[off topic] Re: [Numpy-discussion] numarray speed - PySequence_GetItem

Todd Miller jmiller at stsci.edu
Tue Jun 29 09:05:49 CDT 2004

On Mon, 2004-06-28 at 20:45, Tim Hochberg wrote:
> Todd Miller wrote:
> >On Mon, 2004-06-28 at 17:14, Sebastian Haase wrote:
> >  
> >
> >> [SNIP]
> >>
> >>My original question was just this: Does anyone know why numarray is maybe 10 
> >>times slower that Numeric with that particular code segment 
> >>(PySequence_GetItem) ?
> >>    
> >>
> >
> >Well, the short answer is probably: no.
> >
> >Looking at the numarray sequence protocol benchmarks in
> >Examples/bench.py, and looking at what wxPython is probably doing
> >(fetching a 1x2 element array from an Nx2 and then fetching 2 numerical
> >values from that)... I can't fully nail it down.  My benchmarks show
> >that numarray is 4x slower for fetching the two element array but only
> >1.1x slower for the two numbers;  that makes me expect at most 4x
> >slower.  
> >
> >Noticing the 50k __del__ calls in your profile,  I eliminated __del__
> >(breaking numarray) to see if that was the problem;  the ratios changed
> >to 2.5x slower and 0.9x slower (actually faster) respectively.
> >  
> >
> This reminds me, when profiling bits and pieces of my code I've often 
> noticed that __del__ chews up a large chunk of time.

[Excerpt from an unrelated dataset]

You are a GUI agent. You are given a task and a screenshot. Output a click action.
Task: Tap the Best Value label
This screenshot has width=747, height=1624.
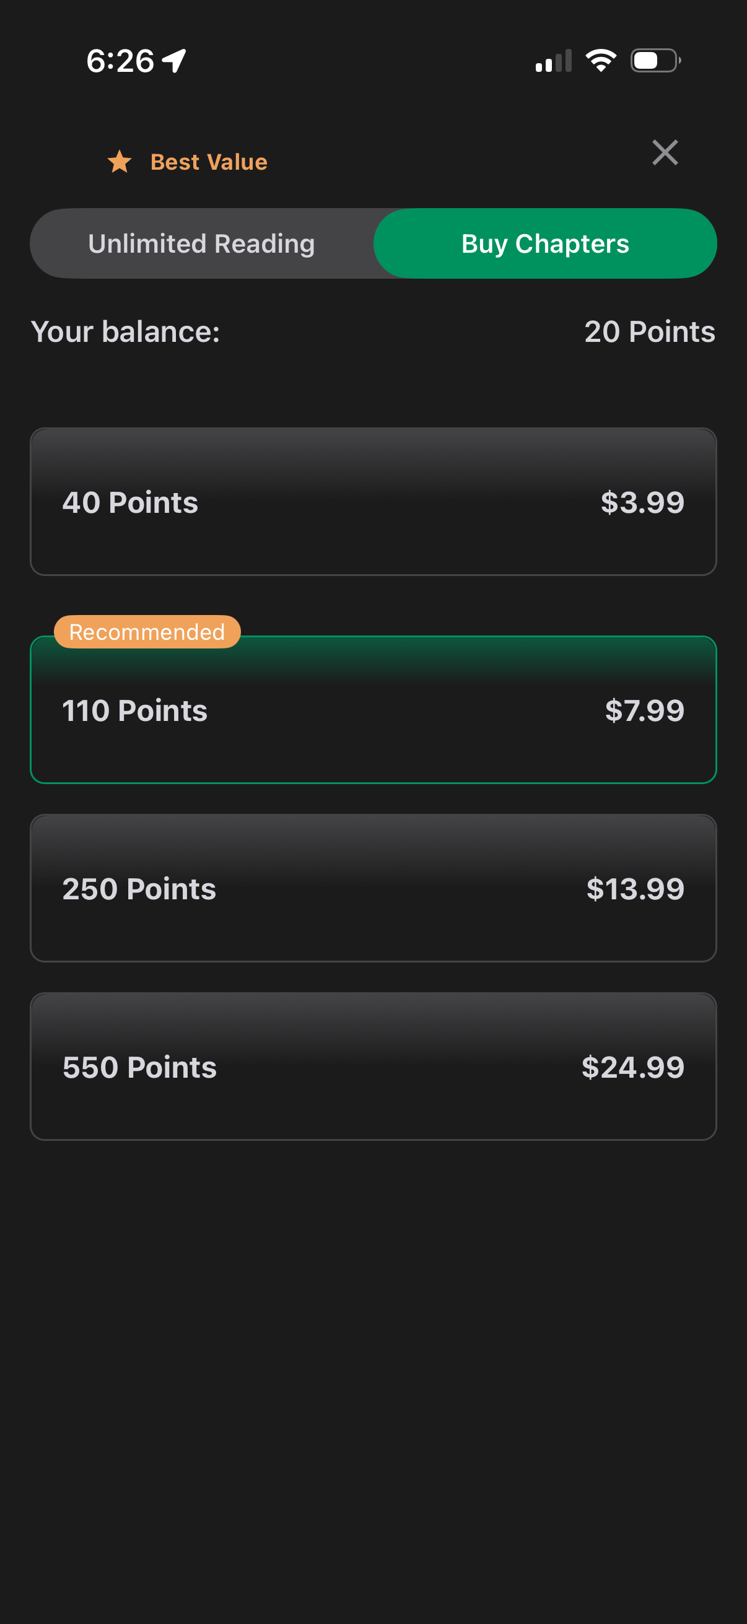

Is there any 
> prospect of this being knocked down at all, or is it inherent in the 
> structure of numarray?

__del__ is IMHO the elegant way to do numarray's shadowing of
"misbehaved arrays".  misbehaved arrays are ones which don't meet the
requirements of a particular C-function, but generally that means
noncontiguous, byte-swapped, misaligned, or of the wrong type;  it also
can mean some other sequence type like a list or tuple.  I think using
the destructor is "necessary" for maintaining Numeric compatibility in C
because you can generally count on arrays being DECREF'd,  but obviously
you couldn't count on some new API call being called.  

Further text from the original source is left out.